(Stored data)
----
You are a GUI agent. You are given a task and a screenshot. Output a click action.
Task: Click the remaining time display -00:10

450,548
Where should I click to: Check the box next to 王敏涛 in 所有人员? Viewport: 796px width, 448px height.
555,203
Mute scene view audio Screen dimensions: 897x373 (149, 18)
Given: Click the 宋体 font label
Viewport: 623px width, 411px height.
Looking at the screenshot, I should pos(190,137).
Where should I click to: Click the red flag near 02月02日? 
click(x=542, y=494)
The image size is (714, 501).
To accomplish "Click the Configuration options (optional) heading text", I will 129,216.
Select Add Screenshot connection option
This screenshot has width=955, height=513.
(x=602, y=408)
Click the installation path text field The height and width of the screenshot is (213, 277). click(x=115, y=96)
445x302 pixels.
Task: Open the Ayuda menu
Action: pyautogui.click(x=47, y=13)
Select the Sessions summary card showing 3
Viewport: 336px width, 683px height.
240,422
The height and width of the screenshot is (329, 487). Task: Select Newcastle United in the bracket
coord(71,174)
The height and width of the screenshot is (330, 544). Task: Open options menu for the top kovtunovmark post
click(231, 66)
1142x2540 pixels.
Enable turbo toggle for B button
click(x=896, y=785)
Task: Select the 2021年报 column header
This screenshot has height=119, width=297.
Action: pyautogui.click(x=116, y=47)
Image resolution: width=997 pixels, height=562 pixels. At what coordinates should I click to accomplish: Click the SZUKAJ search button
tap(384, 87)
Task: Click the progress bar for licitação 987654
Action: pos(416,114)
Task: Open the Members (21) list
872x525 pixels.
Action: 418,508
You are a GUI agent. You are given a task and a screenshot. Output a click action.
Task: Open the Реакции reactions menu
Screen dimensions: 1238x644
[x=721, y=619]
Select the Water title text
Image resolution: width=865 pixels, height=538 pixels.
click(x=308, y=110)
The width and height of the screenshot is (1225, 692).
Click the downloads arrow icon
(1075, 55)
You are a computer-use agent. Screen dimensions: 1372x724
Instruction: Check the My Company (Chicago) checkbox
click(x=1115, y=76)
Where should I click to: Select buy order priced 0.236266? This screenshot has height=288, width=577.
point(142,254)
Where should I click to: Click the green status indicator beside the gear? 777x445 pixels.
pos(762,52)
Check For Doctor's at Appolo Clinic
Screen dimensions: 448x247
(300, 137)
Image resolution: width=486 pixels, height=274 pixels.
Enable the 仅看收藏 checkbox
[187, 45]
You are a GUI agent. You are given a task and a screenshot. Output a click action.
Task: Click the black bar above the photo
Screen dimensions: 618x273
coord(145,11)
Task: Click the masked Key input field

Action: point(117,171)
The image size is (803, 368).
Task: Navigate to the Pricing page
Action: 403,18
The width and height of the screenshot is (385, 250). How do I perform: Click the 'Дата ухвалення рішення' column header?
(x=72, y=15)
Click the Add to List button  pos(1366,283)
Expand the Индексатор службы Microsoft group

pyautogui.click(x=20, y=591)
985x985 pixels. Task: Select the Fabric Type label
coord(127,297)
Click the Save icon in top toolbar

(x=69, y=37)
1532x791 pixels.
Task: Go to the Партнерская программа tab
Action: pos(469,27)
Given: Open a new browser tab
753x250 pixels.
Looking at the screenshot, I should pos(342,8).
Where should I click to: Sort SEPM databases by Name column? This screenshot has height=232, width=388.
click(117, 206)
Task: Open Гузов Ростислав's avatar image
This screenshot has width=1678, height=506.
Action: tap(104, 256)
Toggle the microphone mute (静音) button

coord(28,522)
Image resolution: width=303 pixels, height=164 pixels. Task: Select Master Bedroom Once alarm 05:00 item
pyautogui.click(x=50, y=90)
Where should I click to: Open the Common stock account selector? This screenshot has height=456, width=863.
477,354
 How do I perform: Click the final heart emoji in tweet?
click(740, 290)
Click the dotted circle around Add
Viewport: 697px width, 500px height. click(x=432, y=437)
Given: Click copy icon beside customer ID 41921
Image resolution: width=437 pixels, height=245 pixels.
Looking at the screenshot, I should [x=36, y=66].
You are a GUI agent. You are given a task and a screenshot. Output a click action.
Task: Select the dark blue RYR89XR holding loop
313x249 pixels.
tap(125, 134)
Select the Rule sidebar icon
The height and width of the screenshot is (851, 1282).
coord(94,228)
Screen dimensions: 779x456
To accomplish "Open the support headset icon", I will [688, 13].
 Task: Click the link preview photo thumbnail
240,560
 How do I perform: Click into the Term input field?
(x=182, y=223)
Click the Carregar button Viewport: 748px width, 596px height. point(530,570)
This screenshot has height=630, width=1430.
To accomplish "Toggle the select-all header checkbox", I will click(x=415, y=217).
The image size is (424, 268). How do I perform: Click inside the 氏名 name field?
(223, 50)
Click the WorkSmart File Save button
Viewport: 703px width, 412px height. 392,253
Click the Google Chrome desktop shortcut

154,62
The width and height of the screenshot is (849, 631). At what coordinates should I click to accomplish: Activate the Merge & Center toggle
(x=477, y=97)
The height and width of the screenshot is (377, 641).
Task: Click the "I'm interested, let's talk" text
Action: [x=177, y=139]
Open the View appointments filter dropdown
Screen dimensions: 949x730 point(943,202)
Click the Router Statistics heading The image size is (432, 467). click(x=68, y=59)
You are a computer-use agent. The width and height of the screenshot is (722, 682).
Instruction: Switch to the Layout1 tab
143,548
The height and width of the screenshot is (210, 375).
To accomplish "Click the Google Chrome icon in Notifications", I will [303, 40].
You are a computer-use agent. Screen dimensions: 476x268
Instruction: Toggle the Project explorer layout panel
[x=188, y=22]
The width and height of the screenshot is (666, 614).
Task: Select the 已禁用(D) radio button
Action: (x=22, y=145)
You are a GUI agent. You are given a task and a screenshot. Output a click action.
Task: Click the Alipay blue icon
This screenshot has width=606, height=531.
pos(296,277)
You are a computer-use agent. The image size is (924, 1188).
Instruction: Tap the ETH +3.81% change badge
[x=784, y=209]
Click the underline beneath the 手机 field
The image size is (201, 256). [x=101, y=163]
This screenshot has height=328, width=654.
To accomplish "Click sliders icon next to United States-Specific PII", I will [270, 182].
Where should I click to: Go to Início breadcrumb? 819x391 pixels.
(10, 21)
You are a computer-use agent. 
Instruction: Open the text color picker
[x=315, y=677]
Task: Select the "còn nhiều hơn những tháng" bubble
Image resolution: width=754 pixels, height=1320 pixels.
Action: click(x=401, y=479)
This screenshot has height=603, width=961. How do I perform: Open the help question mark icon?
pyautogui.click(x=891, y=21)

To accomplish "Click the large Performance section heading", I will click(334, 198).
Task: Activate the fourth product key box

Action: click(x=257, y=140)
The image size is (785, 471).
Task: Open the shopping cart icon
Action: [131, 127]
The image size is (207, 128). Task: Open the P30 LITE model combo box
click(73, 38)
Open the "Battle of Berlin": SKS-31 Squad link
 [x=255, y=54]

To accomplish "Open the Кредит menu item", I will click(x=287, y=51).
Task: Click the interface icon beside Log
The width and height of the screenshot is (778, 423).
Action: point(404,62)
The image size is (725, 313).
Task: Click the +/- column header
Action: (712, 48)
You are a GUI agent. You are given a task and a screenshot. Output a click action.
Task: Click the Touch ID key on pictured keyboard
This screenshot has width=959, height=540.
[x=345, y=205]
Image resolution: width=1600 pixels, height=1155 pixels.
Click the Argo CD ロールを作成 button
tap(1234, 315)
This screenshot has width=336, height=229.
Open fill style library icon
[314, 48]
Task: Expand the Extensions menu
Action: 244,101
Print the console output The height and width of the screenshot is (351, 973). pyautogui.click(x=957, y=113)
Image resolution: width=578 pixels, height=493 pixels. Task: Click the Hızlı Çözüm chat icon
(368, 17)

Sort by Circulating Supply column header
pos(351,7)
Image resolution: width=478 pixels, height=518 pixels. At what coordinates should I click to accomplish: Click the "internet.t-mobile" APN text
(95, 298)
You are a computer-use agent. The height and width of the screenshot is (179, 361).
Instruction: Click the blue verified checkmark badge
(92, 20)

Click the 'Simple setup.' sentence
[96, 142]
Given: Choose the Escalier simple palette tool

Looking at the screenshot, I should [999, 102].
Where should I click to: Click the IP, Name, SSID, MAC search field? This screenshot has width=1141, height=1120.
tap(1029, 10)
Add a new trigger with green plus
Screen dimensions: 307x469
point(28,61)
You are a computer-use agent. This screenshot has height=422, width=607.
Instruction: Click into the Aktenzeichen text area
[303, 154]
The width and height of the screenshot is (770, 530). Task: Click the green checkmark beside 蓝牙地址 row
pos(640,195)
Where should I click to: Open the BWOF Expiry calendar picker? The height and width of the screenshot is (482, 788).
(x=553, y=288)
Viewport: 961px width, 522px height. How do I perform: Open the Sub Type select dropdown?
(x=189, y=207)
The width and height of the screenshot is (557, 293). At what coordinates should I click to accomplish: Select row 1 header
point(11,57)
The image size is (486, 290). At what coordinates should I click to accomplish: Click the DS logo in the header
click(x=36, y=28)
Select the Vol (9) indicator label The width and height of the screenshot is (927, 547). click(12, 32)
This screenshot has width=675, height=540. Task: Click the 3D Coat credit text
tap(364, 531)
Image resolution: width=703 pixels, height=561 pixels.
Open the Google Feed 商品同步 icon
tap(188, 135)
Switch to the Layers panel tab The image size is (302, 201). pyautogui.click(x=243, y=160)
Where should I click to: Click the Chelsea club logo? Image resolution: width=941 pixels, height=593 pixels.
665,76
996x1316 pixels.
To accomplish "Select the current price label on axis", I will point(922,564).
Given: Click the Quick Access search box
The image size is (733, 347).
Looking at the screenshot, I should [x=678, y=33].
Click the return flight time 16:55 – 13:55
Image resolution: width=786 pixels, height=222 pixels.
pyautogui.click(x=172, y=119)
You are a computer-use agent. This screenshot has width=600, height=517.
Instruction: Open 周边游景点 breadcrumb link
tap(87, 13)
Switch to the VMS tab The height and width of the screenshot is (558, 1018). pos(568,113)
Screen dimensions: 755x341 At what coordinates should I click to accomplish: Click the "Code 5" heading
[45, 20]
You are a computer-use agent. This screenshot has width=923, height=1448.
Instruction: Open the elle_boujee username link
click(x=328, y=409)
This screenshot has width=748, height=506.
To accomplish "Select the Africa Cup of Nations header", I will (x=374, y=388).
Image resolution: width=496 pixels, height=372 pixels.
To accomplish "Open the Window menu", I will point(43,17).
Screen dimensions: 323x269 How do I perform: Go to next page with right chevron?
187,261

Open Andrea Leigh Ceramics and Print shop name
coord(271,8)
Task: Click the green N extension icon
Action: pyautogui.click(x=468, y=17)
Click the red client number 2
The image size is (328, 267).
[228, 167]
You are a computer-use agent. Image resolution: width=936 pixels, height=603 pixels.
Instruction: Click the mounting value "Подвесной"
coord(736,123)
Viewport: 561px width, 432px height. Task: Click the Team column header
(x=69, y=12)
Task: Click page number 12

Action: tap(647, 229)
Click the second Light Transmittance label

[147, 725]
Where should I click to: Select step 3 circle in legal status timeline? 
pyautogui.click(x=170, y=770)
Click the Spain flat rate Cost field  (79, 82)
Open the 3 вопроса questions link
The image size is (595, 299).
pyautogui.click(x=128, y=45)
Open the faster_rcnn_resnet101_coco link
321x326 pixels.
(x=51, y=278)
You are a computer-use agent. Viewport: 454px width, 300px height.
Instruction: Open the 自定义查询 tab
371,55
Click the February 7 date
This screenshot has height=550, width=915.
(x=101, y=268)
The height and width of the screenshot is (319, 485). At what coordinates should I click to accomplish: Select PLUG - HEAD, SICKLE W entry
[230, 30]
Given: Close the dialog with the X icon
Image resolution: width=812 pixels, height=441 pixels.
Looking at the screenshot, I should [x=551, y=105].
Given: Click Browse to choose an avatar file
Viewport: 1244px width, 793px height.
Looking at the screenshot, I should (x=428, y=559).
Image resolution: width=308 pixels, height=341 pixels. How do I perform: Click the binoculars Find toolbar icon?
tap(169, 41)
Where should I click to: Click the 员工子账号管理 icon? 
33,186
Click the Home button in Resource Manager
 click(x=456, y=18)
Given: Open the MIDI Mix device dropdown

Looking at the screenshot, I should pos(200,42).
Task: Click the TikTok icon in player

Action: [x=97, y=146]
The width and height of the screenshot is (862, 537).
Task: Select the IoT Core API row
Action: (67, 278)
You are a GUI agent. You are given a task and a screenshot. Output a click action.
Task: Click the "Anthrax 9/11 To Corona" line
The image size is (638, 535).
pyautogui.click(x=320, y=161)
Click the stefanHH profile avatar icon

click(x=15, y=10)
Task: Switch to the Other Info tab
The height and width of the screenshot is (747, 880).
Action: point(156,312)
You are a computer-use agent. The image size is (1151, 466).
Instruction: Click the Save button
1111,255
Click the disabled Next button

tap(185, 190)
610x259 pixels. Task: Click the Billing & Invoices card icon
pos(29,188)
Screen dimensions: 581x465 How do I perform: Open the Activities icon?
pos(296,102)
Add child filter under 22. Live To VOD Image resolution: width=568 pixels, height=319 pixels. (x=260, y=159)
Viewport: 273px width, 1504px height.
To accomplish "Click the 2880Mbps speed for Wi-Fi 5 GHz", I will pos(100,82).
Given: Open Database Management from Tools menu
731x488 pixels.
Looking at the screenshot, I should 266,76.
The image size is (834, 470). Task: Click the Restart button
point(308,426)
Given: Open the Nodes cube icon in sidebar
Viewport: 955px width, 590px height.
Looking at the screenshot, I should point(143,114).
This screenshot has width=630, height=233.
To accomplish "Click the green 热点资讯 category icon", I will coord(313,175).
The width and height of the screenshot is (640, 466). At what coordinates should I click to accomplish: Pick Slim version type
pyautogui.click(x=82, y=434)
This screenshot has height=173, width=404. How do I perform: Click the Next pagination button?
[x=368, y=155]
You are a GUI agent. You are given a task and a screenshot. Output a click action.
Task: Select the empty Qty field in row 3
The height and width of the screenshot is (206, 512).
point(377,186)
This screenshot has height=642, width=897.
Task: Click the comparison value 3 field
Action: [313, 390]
----
Work request: Lines from the top of the entries above to the line that contains "Select Add Screenshot connection option" should be set down exactly, please, with both ends kept and nothing added.

Completed task:
You are a GUI agent. You are given a task and a screenshot. Output a click action.
Task: Click the remaining time display -00:10

450,548
Where should I click to: Check the box next to 王敏涛 in 所有人员? Viewport: 796px width, 448px height.
555,203
Mute scene view audio Screen dimensions: 897x373 (149, 18)
Given: Click the 宋体 font label
Viewport: 623px width, 411px height.
Looking at the screenshot, I should pos(190,137).
Where should I click to: Click the red flag near 02月02日? 
click(x=542, y=494)
The image size is (714, 501).
To accomplish "Click the Configuration options (optional) heading text", I will 129,216.
Select Add Screenshot connection option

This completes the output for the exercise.